Архиепископ Иоанн (Поммер) сыграл совершенно особую роль в жизни православной церкви в Латвии. После того, как латвийское государство обрело самостоятельность в 1918 г. от царской России, оно считало, что и Латвийская Православная церковь с образованием национального государства должна быть национальной православной церковью. Но Господь судил иначе.

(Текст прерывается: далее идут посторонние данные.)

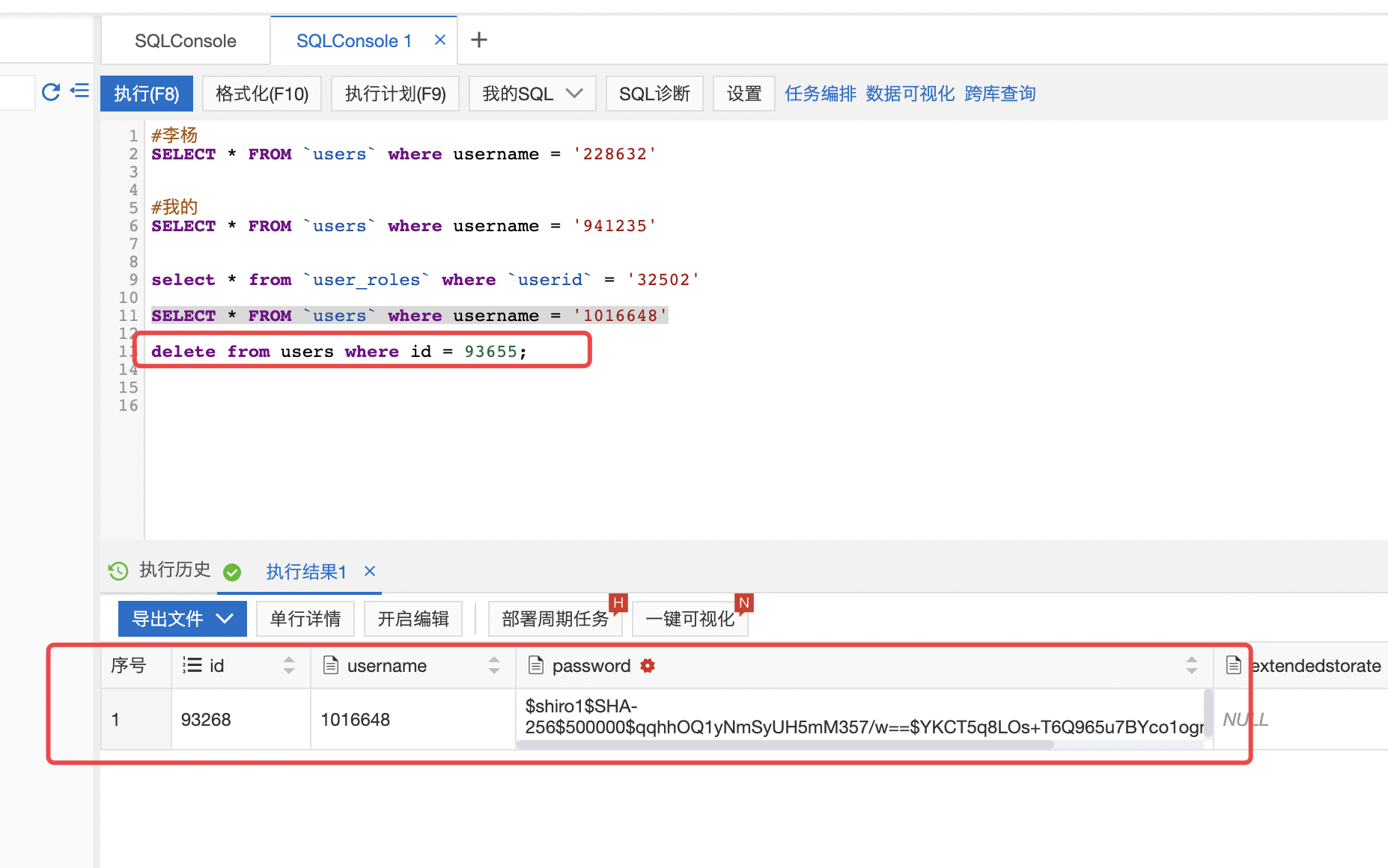Open the 执行结果1 results tab
The width and height of the screenshot is (1388, 868).
306,572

Не без усилий Архиепископа Иоанна, направленного патриархом Тихоном на служение в ЛПЦ, в Риге на церковном соборе 14 июля 1920 г. было принято постановление: «Принимая во внимание местные политические, этнографические условия и условия внутренней жизни Церкви и сохраняя сердечные отношения со своими сестрами — другими Православными церквами, собрание признает самостоятельность и независимость Латвийской православной церкви, которые основываются на церковных канонах и их проведении в жизнь».8 Это и другие постановления РПЦ обусловили каноническое единение Латвийской и Русской православной церквей. Архиепископ Иоанн занял кафедру Рижского архипастыря в 1921 году. Приступив к своим обязанностям, он предпринял поездку по приходам. Ему важно было не только, видимо, сделать необходимую ревизию — не это было главным. Он хотел объединить верующих, пробудить их религиозное самосознание, ободрить, вселить надежду в свою паству. Видимо, пребывание Владыки в нашем храме и было таким важным посещением прихода. Второе воспоминание о Владыке Иоанне — трагическое, но об этом скажу позже.